Turkey's Ruling Party Wins Parliamentary Polls but Loses Majority


TEHRAN (Tasnim) - The ruling Justice and Development Party (AK Party) won Turkey's parliamentary polls, but lost its single-party government, according to the preliminary results.

The country's pro-Kurdish left-wing Peoples' Democracy Party (HDP) crossed the country's unusually high 10 percent electoral threshold that affected the distribution of seats and, consequently, the power of the ruling party.

Official results based on 99.9 percent of votes counted gave the AK Party got 41 percent of Sunday's votes, while the main opposition Republican People's Party (CHP) scored 25 percent.

The Nationalist Movement Party (MHP) secured 16.5 percent of the votes, while the HDP won 13 percent, Al Jazeera reported.

About 54 million citizens were eligible to vote in the polls, with 86 percent of attendance rate, according to Turkey's semi-official Anatolia news agency.

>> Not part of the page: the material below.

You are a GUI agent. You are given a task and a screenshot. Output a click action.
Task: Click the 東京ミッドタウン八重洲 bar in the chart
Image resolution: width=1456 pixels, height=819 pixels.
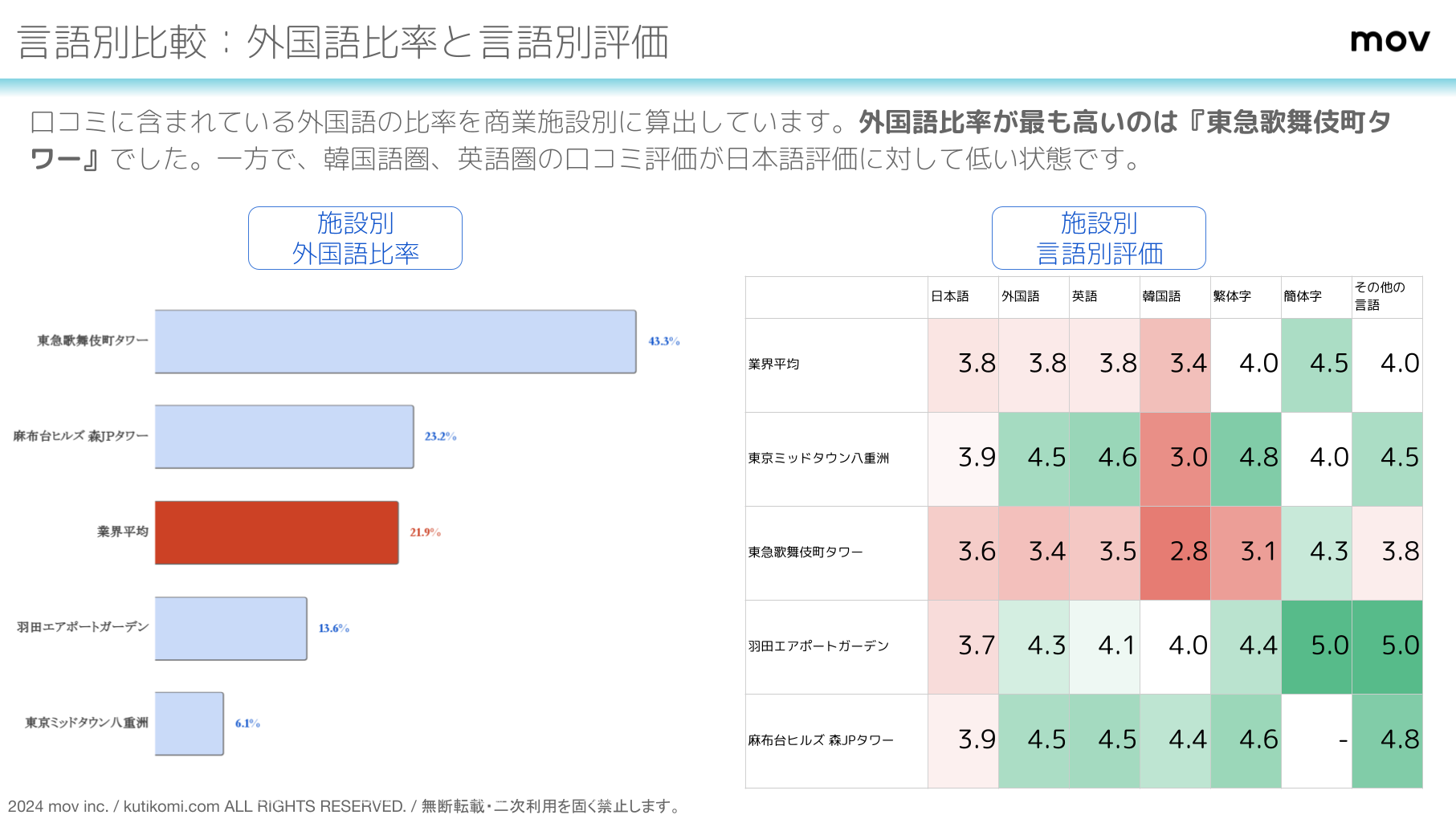point(189,723)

According to the official projections, the AK Party is set to secure 258 MPs, below the 276 seats necessary to form a single-party government in the 550-seat parliament. The CHP, MHP and HDP are projected to secure 132, 81 and 79 seats respectively.

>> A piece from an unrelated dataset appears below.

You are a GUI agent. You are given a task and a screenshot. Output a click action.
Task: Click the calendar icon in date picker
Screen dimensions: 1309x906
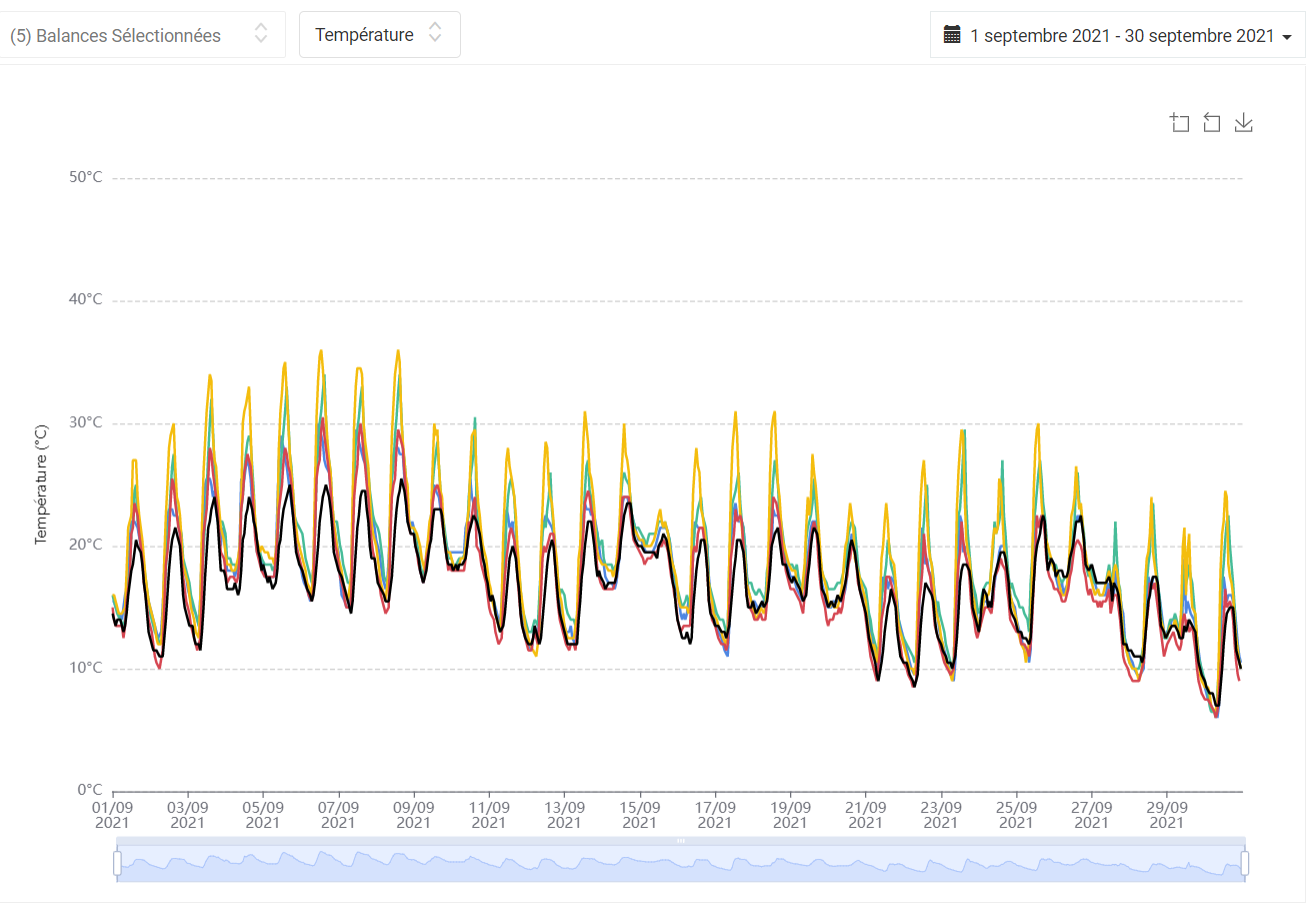(952, 35)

The AK Party, which currently has 311 seats in parliament, has ruled the country with a single-majority government for the last 13 years. 

"Our nation’s decision is final. Respecting this is a responsibility for all political parties," Prime Minister Ahmet Davutoglu said in a public address from AK Party headquarters in Ankara.

"For long marches, 13 years is a short time. There is much more to do. Our blessed march is to continue … We will evaluate the messages to get from the polls and we will continue walking in our way with further determination," he said.

"Turkey’s democracy proved itself. The ones who tried to stain our democracy are ashamed now."

Turkish President Recep Tayyip Erdogan and Davutoglu had campaigned to write a new constitution to bolster the powers of the country's presidential office. The AK Party needed at least 330 seats to individually initiate such a change and take it to a referendum. All the other three main parties are against a presidential system.

The HDP, which was contesting the elections on a liberal platform, was seeking to cross the country's electoral threshold to make its way to the parliament. The party had independent candidates in the last two polls that significantly decreased the number of the MPs it won through Turkey's electoral system.